I’m working on an example involving the creation of a simple, multi-threaded HTTP server. I want the function that spawns the thread to be able to return any error encountered by the thread when it tries to listen on the IP address and port. For this purpose I’m using std.Thread.Futex.wait(). I initialize an atomic u32 to 0 and wait for the thread to change it to something else. Here’s the code:
I haven’t done any multithreaded programming in a long, long time. Back then we all have single-core CPUs so memory ordering is something I’m largely unfamiliar with. I wonder if I’m using this stuff correctly. Would really appreciate it if someone can point out any mistake I’m making. In particular, the use of ‘.release’ to store the value is a total guess on my part. No idea whether it’s necessary.
If I remember corectly, I think using .release is right. You would use .acquire in reading-like operations and .release in write-like operations, so in this case it looks OK. This would place a guarantee that before reading the atomic value, any .release operations have to be completed so they can be seen. This is all from my recollection of when I read the Rust Atomics and Locks book, which is an excellent resource on this, but you have to be somewhat familir with Rust.
Question: If each thread is going to listen and accept, then you would be listening on multiple IP:Port combinations right? From what I know up til’ now, you can only listen and accept on an IP:Port combination from a single thread given the socket is a file descriptor and interacting with it from multiple threads would require a mutex?
Is the flag even necessary for code compiled for x86? I’ve always thought that cache-coherency means that if this core is seeing one value, then all other cores would see the same value. This stuff really feels beyond my pay grade
The reuse_address flag is supposed to let multiple threads listen on the same address and port. Not sure if there’s any downside.
x86 guarantees an ordering that is stronger than .acq_rel but weaker than .seq_cst, so any call using .acq_rel or weaker will compile to the same code.
From “C++ Concurrency in Action 2nd edition”:
For example, on x86 and x86-64 architectures, atomic load operations are always the same, whether tagged memory_order_relaxed or memory_order_seq_cst
Page 368.
CPUs that use the x86 or x8664 architectures (such as the Intel and AMD processors common in desktop PCs) don’t require any additional instructions for acquire-release ordering beyond those necessary for ensuring atomicity, and even sequentially-consistent ordering doesn’t require any special treatment for load operations, although there’s a small additional cost on stores
Page 147.
Still, since you already have to consider whether you want .seq_cst vs .acq_rel , you might as well choose the most appropriate memory ordering, in case you ever want to compile to another target.
Thanks for the info. That explains my total ignorance on the subject. I have never done any low level programming outside x86. With the rising popularity of ARM, I guess I will need to think more about memory ordering.

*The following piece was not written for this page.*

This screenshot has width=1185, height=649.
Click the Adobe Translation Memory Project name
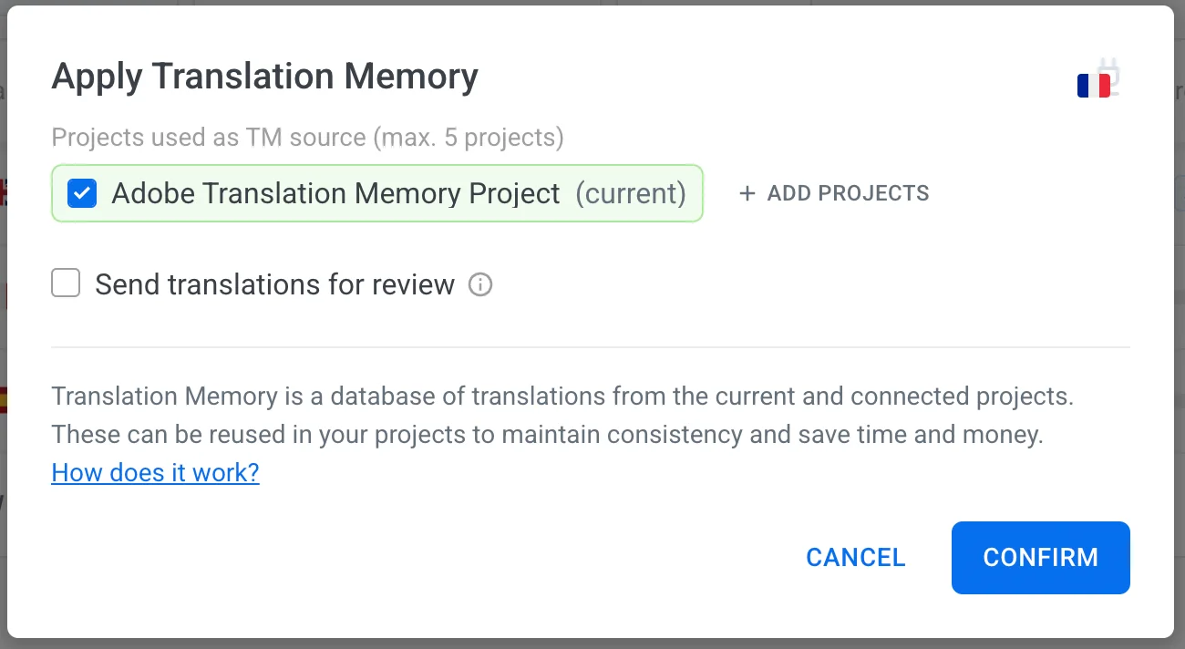pyautogui.click(x=335, y=193)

Let me see if I’m understand the issue correctly. Suppose I had used .unordered in my code instead:
When the main thread wakes up, there’s no guarantee that it would see a value in self.server or self.last_error. The value could still be sitting in a hidden register somewhere. I have to use .release to force prior store operations to be committed to the L1 cache. Cache coherency then guarantees that other cores will see the same value.
There is still a small issue. Acquire and Release are only guaranteed to work when they are paired. (You have a release without an acquire).
Think of them like a local transaction where release is like a commit of any memory writes done by that thread and guaranteed to be visible to any other thread that does an acquire on the same memory address.
While the hardware might provide those guarantees above this, that doesn’t mean the compiler does (it is will force any memory writes optimized to registers to be written to memory. Memory orderings even acq and rel does reduce some optimization opportunities for the compiler (eg, it can’t write combine across a release)
SeqCst: If you have two threads doing writes to two different addresses, and you threads doing loads to each of those addresses. Acq and Rel allows each loading thread to see the releases in different orders. If you need a total global order (both loading threads to see the stores in the same order), that is when you use sequentially consistent. (You need 3 or more thrads and 2 or more memory addresses for seqcst to matter),
If you don’t need ordering of all writes, just that single address that’s monotonic. If you weren’t returning last_error to another thread, you would be able to use monotonic.
According to the doc, “the checking of ptr and expect, along with blocking the caller, is done atomically and totally ordered (sequentially consistent) with respect to other wait()/wake() calls on the same ptr.”